**Selected extract**
# Taurus screwing their customers again.



## Livingthedream (Feb 27, 2016)

Taurus is screwing it's customer base again. From what I can gather Taurus is now after about a year or so of promising it's customers new replacement handguns effected by the lawsuit/recall are now saying they will be repairing them and possibly making them double action only. Like the trigger is not bad enough already.All those who have sold their accessories , Extra magazines, Holsters etc. are now going to have to repurchase them all again if they do decide to keep there used returned G2's. Taurus is taking advantage of the situation to screw their customers out of more money.


----------



## Heckler (May 13, 2015)

Just to add to this, I started LAST APRIL, 2015, calling Taurus in Miami asking about a few side plate screws for a Stainless Taurus 454 Casull. I called over and over and over, all year long, they kept saying the exact same thing "We are waiting for a shipment of parts from out of the country on these screws and will contact you as son as they come in." I then sent a CERTIFIED letter, that WAS delivered and SIGNED months ago THIS YEAR (2016) and STILL NO ANSWER!! What kind of crap is this? I NEVER received this from Remington or Colt in my entire life! I don't know what has happened with Taurus but I think they are headed for major problems, or, the problems are already here. So sad indeed.Does ANYBODY have any GOOD news to tell me about Taurus?????


----------



## RK3369 (Aug 12, 2013)

Yes. There are a whole lot of new G2's on sale real cheap on gunbroker if you are willing to take the gamble. They will make excellent paperweights. :smt082


----------



## joepolo (Mar 28, 2016)

Just think if you have two you'll have a nice set of bookends.:anim_lol:


----------



## alfonse (Jul 27, 2015)

RK3369 said:


> Yes. There are a whole lot of new G2's on sale real cheap on gunbroker if you are willing to take the gamble. They will make excellent paperweights. :smt082


I don't think the G2s were part of the recall. I could be wrong.


----------



## joepolo (Mar 28, 2016)

I think your right, I believe thats the guns they are using to replace the recalled ones. Looks like they got you coming and going. Frist the recall then trouble with the ones there replacing them with.


----------



## Superzuki (Jul 22, 2016)

**Problem to work on**
Rewrite the Taurus thread from "## Heckler (May" up to and including "(Aug 12, 2013)", changing "screws" to "bolts".

**Supplied information**

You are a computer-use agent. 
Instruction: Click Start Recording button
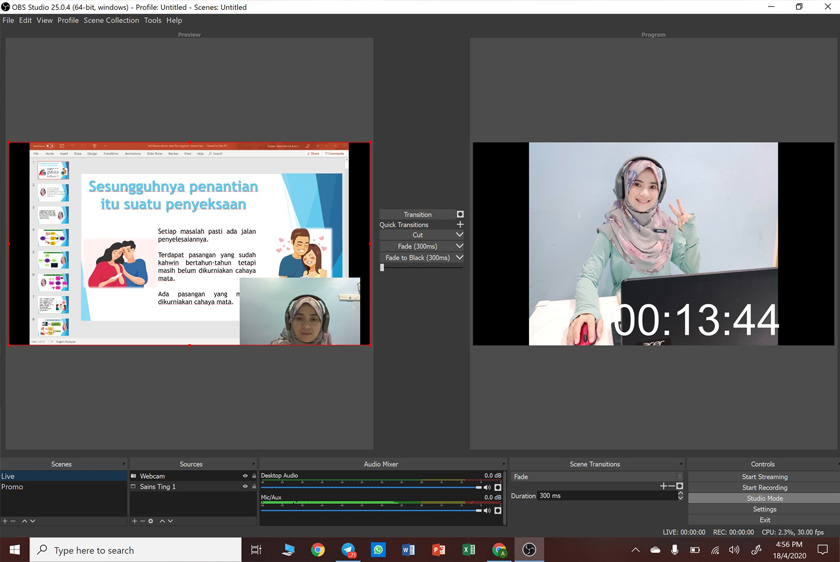[x=764, y=488]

**The solution**
## Heckler (May 13, 2015)

Just to add to this, I started LAST APRIL, 2015, calling Taurus in Miami asking about a few side plate bolts for a Stainless Taurus 454 Casull. I called over and over and over, all year long, they kept saying the exact same thing "We are waiting for a shipment of parts from out of the country on these bolts and will contact you as son as they come in." I then sent a CERTIFIED letter, that WAS delivered and SIGNED months ago THIS YEAR (2016) and STILL NO ANSWER!! What kind of crap is this? I NEVER received this from Remington or Colt in my entire life! I don't know what has happened with Taurus but I think they are headed for major problems, or, the problems are already here. So sad indeed.Does ANYBODY have any GOOD news to tell me about Taurus?????


----------



## RK3369 (Aug 12, 2013)